Direito da Nacionalidade [1] – Conceito

Olá, Jovem Jurista!

Hoje vamos iniciar uma série sobre direito da nacionalidade.

CONCEITO

Vínculo jurídico-político que liga um indivíduo a um estado, fazendo dele um componente do povo.

Apesar do nome nacionalidade ser proveniente da palavra nação, ela diz respeito ao elemento “povo”, que é um dos elementos do estado, juntamente com o território e a soberania. Se você se lembra das aulas de Teoria do Estado, sabe que “povo” e “nação” são conceitos diferentes. Abordarei esse problema mais à frente.

No caso do Brasil e da maioria dos países, a nacionalidade é regulamentada pelo direito interno, pois tem relação com a própria soberania. Basta ver o art. 12 da nossa CF.

Também de modo geral, apesar de a concessão de nacionalidade ser em grande parte fruto da discricionariedade dos Estados, a sua perda deve se dar em virtude de determinadas disposições legais ou mesmo constitucionais, que obedecem certos padrões internacionais. A consequência é que um Estado não pode arbitrariamente privar o indivíduo de sua nacionalidade nem do direito de mudar de nacionalidade.

Aprofundando…

POVO – ELEMENTO HUMANO DO ESTADO

Povo é o conjunto de indivíduos ligados por um vínculo jurídico permanente a um (ou, excepcionalmente, a mais de um) Estado, participando da vontade desse ente e do exercício do seu poder soberano, sendo comumente reconhecido pelo nome de cidadãos, razão pela qual é possível, para sintetizar, definir o povo como o “conjunto de cidadãos do Estado”.
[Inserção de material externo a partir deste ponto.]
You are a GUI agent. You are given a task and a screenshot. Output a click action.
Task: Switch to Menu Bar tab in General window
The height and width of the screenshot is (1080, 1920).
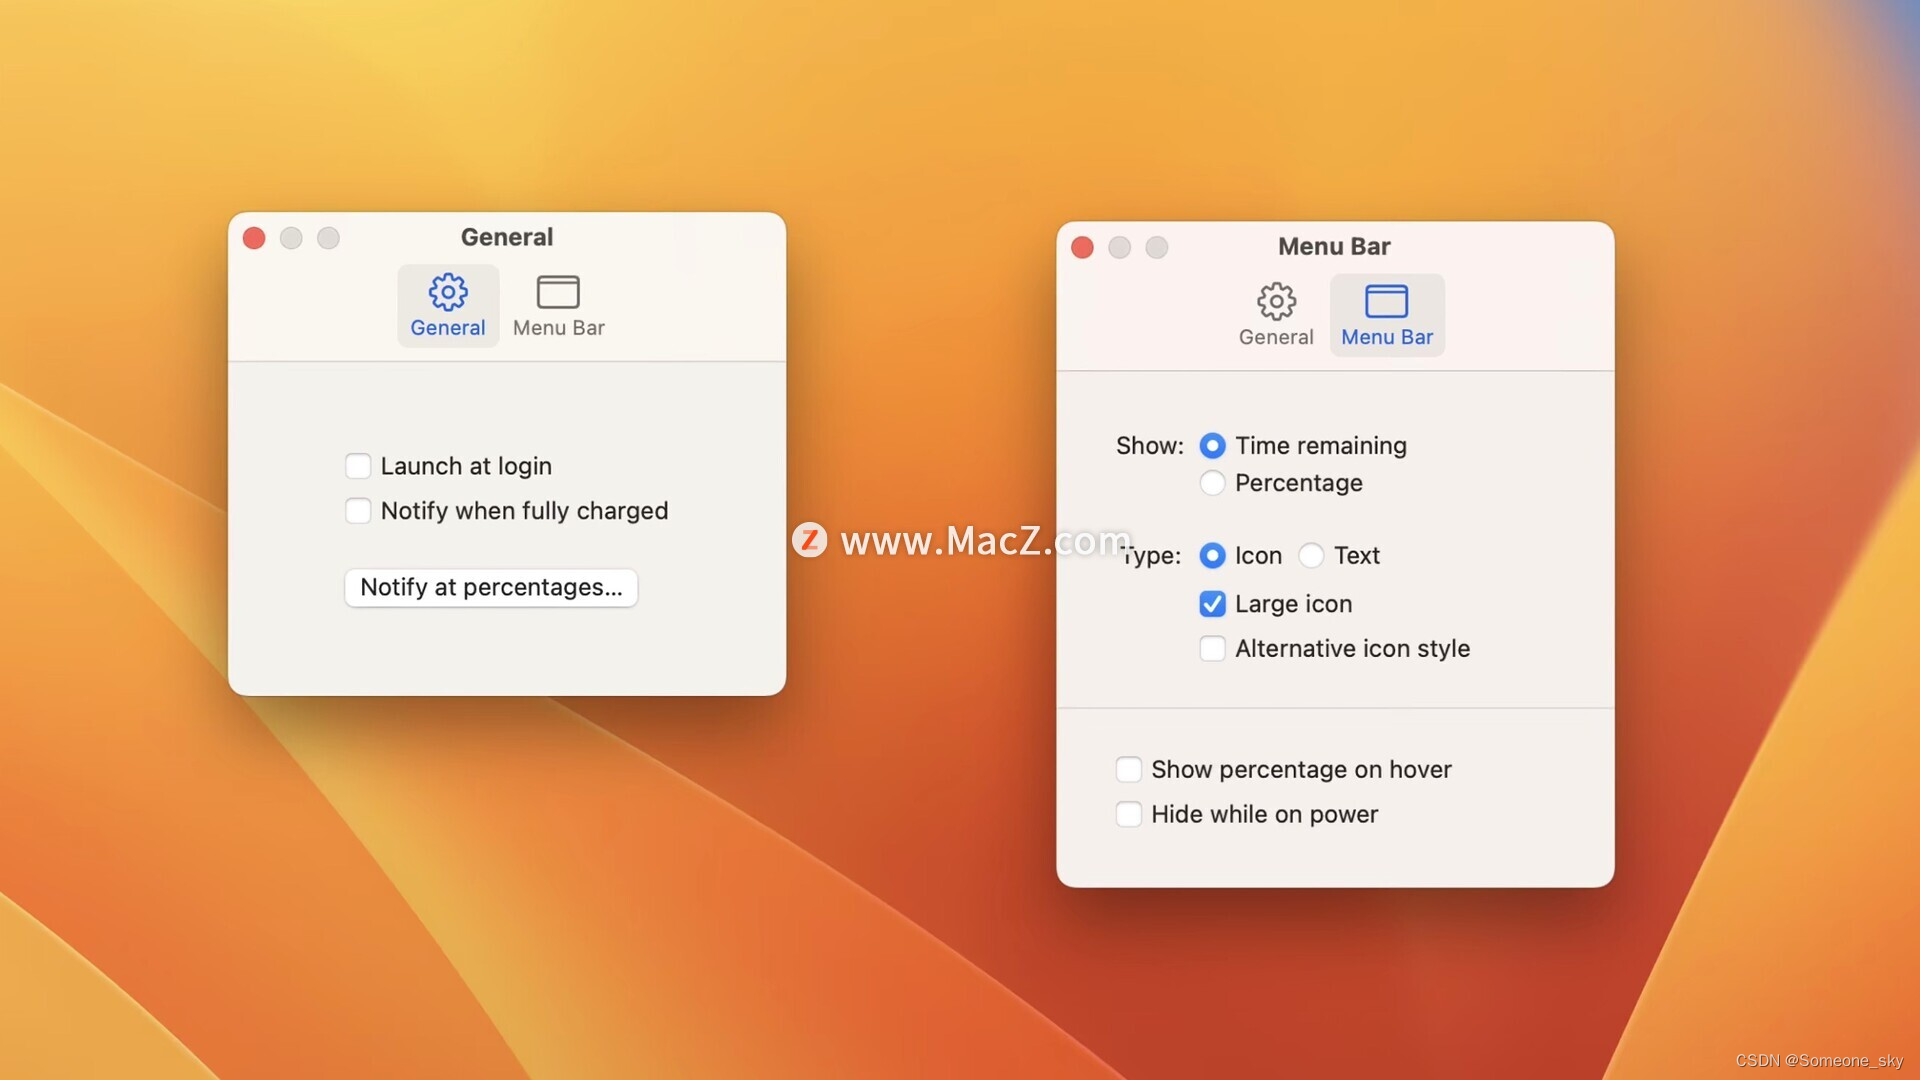[x=558, y=303]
Aprofundando um pouco mais, posso, com Dallari[1], traçar três consequências do vínculo jurídico entre o Estado e o povo:

(i) exigência de atitudes negativas, pois a subordinação de indivíduos é disciplinada pelo direito, impedindo o Estado de ir além de certos limites, como ocorre com a separação dos poderes ou com o estabelecimento de garantias individuais;

(ii) exigência de atitudes positivas, uma vez que o Estado é obrigado a agir para proteger e favorecer o indivíduo, como ocorre com a segurança pública ou com a prestação de serviços de saúde ou educação; e

(iii) exigência de atitudes de reconhecimento, pois em certas circunstâncias há indivíduos que agem no interesse do Estado e este é obrigado a reconhecê-los como órgãos seus, como ocorre com servidores públicos efetivos (p. ex., juízes e auditores) ou com os cidadãos (na condição de eleitores ou jurados).

POVO vs NAÇÃO

É preciso ter cuidado com as denominações, já que, embora o direito constitucional comparado tenha consagrado o termo “direito de nacionalidade” para estabelecer o povo do Estado, o conceito de povo também não se confunde com o de nação.

A nação é formada por um grupo de indivíduos que se sentem pertencentes a um ideal que é criado em razão de origem, história, língua e aspirações comuns, cujo ápice pode desembocar na ideia de nacionalismo ou de patriotismo.

A consequência é que podemos ter várias nações convivendo dentro de um mesmo Estado ou uma mesma nação espalhada por diversos Estados. De fato, como exemplifica Azambuja, “o Império Austro-húngaro até o fim da guerra europeia de 1914-1918 era um Estado que compreendia o povo austro-húngaro; não existia, porém, a nação austro-húngara, pois aquela população, de origem e aspirações tão diversas, não se sentia unida por nenhum laço comum”. De outro lado, “Os poloneses, pela origem e identidade de interesses, costumes e ideias, foram há séculos uma nação bem caracterizada. No entanto, as vicissitudes históricas têm frequentemente desmembrado a nação polonesa entre vários Estados”[2].

Mas esses são apenas dois exemplos dentre vários. De minha parte, penso nos judeus. A nação judia não tinha até 1948 um Estado, do mesmo modo que a nação cigana não o tem até hoje, embora essa não seja uma reivindicação pública. De outro lado, nações africanas foram divididas e, em alguns casos, ao serem colocadas em um mesmo Estado foram forçadas a constituírem o mesmo povo, o que necessariamente potencializou os conflitos que observamos naquele continente, embora isto não explique os problemas africanos completamente. Na América Latina, Estados como Bolívia e Equador estabeleceram em suas constituições mais recentes que são plurinacionais, isto é, compostos por um povo pertencente a várias nações.


[1] DALLARI, Dalmo de Abreu. Elementos de teoria geral do estado. 19 ed. atual. São Paulo: Saraiva, 1995, p. 85.

[2] AZAMBUJA, Darcy. Teoria geral do estado. 4 ed. rev., ampl. e atual. São Paulo: Globo, 2008, pp. 36-37.